A Secretaria Nacional do Consumidor do Ministério da Justiça notificou sete distribuidoras de combustíveis e abriu averiguação preliminar para apurar indícios de elevação de preços sem justa causa.
A medida foi tomada em meio à recente instabilidade do mercado internacional de petróleo provocada pelo conflito no Oriente Médio.
Foram notificadas Vibra Energia, Raízen, Ipiranga, Ale Combustíveis, Ciapetro Distribuidora de Combustíveis, Petrobahia e TDC Distribuidora de Combustíveis.
Segundo a Senacon, as empresas ocupam posição central entre refinarias, importadores e postos de revenda. Por isso, a apuração busca esclarecer como os reajustes foram transmitidos ao varejo.
As notificações dão prazo de 48 horas para que cada distribuidora informe em quais estados comercializou gasolina, diesel e etanol desde 12 de fevereiro. Também terão de detalhar todos os reajustes feitos no período e apresentar documentação que comprove a motivação econômica de cada aumento.
O governo exige explicações sobre data, combustível afetado, valor do reajuste, revendedores atingidos e a origem do custo alegado, incluindo aquisição em refinarias, importação, logística, despesas operacionais, tributos ou outros fatores econômicos relevantes.

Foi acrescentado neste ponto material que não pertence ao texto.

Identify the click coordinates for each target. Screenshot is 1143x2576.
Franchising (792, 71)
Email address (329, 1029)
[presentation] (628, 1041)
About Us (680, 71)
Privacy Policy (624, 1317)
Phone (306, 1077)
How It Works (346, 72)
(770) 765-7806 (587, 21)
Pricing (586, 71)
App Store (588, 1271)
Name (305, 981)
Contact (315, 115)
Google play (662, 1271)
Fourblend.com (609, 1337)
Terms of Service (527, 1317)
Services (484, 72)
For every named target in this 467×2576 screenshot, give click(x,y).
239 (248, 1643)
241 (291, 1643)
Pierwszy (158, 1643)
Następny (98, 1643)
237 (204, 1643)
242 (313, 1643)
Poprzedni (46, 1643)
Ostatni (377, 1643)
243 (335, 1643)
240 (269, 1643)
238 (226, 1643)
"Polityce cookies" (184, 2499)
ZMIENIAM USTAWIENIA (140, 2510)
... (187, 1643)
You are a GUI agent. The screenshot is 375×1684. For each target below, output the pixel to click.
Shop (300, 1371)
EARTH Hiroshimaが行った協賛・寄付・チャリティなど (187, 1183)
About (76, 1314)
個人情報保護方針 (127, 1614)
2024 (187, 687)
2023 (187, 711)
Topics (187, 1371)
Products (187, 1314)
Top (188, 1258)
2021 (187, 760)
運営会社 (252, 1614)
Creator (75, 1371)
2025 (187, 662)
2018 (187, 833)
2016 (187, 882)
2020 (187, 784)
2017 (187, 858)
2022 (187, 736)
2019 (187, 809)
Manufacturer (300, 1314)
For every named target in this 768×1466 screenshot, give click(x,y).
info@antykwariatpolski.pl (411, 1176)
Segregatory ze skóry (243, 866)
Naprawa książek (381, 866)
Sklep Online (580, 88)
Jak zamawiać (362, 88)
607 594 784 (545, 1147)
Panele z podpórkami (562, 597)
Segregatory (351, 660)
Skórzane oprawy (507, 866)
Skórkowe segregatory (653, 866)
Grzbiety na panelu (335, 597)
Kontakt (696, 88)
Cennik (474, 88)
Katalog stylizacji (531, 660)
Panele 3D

O despacho, ao qual O Globo teve acesso, assinado pelo Departamento de Proteção e Defesa do Consumidor, afirma que a análise preliminar identificou aumentos em “patamares e ritmos” que, em tese, não se explicam por variações objetivas e verificáveis de custo.
Isso ocorreu inclusive em períodos sem alteração relevante nos preços de referência nas etapas anteriores da cadeia.
A Senacon também quer saber se houve reajustes baseados apenas em expectativa de alta futura, oscilação internacional ou fatores prospectivos. O procedimento foi instaurado com base no artigo 39 do Código de Defesa do Consumidor, que proíbe elevar preços sem justa causa.
O despacho adverte que, se os esclarecimentos forem considerados insuficientes, o caso poderá evoluir para processo administrativo sancionador.